When we are young, the world is a magical place. Anything can happen: new, frightening and inexplicable events pepper our infant days. Monsters, fairies, wizards and talking animals populate our earliest reading experiences, as if our still-plastic brains are not yet expected to discriminate between the exciting possibilities of the dreamlike subconscious and the boring mundanities of ‘real life.’ But this literary free-for-all has a limited shelf life. While authors such as J K Rowling, Philip Pullman, and my latest discovery Patrick Ness, are feted when they summon fantasy worlds rich in wonder and weirdness for teenage minds, writers of adult science and fantasy fiction get short shrift from critics more likely to lavish attention on ‘literary’ novels or even other ‘genre’ works such as romance or crime. The implication?
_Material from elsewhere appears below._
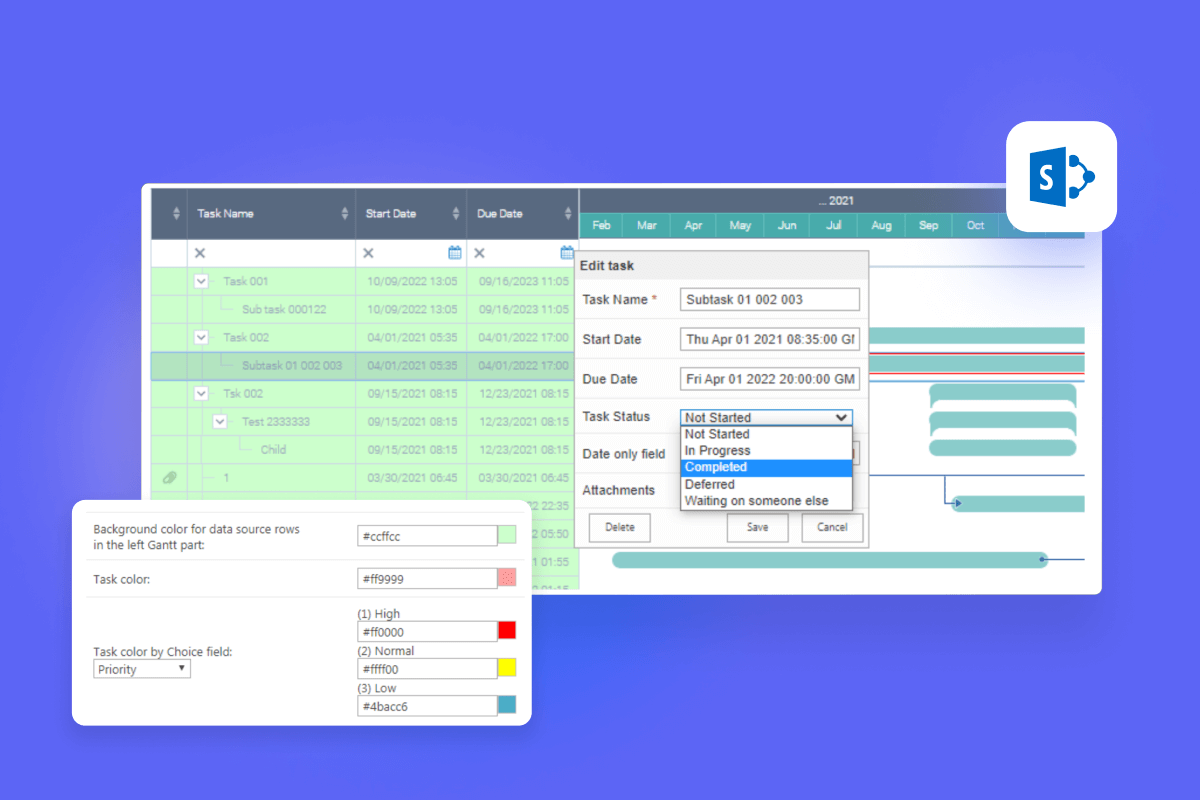Open the Due Date filter calendar icon
The width and height of the screenshot is (1200, 800).
click(567, 253)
It’s time to put away childish things.
It is a cultural cliché that readers who crave otherworldly fiction beyond ‘young adulthood’ are immature, socially stunted and all around ill-equipped for the ‘grown-up’ rigours of realism. Going to see IanMcEwan or Sebastian Faulks speak at Hay or Latitude is a badge of louche intellectual sophistication; catching Robin Hobb at a fantasy convention is akin to admitting you were bullied as a child.
Fear not, this is not going to be a rant against the injustice of genre snobs. It is undeniable that there is still stigma attached to being a sci-fi or fantasy fan, but there is little reason any more to believe that the same taint attaches to a sci-fi and fantasy reader. If you happen to read books about fantastical universes, without necessarily choosing to spend your weekends dressed as an elf in Epping Forest, you’re increasingly, well, like everyone else.
Take the past month alone. On 27th April South African novelist Lauren Beukes became the 25th winner of prestigious annual British sci-fi gong the Arthur C. Clarke Award, with her brilliant novel Zoo City - a memorable slice of fur-and-feathered crime-thriller cyberpunk – and the resulting buzz from press and public alike was impressively loud. Three weeks later saw the launch of Out of This World, the British Library’s first exhibition to focus solely on sci-fi in literature, film, illustration and sound. It’s a fascinating interactive tour of the ‘other worlds’ the human imagination creates, from Thomas More’s 1516 Utopia, to the Brontë children’s stories about their imaginary Glass Town Federation, to the latest book from last year’s Clarke Award winner China Miéville. On the afternoon I visited it was full of families, hipsters and, frankly, ordinary looking folk, with not a shuffling, spotty, Trek-T-shirted geek-stereotype in sight. In the cinema we have Attack the Block, on TV the new series of Doctor Who; and if you’re a gamer, you can barely put finger to joystick without stumbling into a MMOG that doesn’t feature aliens, goblins or medieval goblo-alien hybrids. This stuff isn’t just mainstream, it’s ubiquitous.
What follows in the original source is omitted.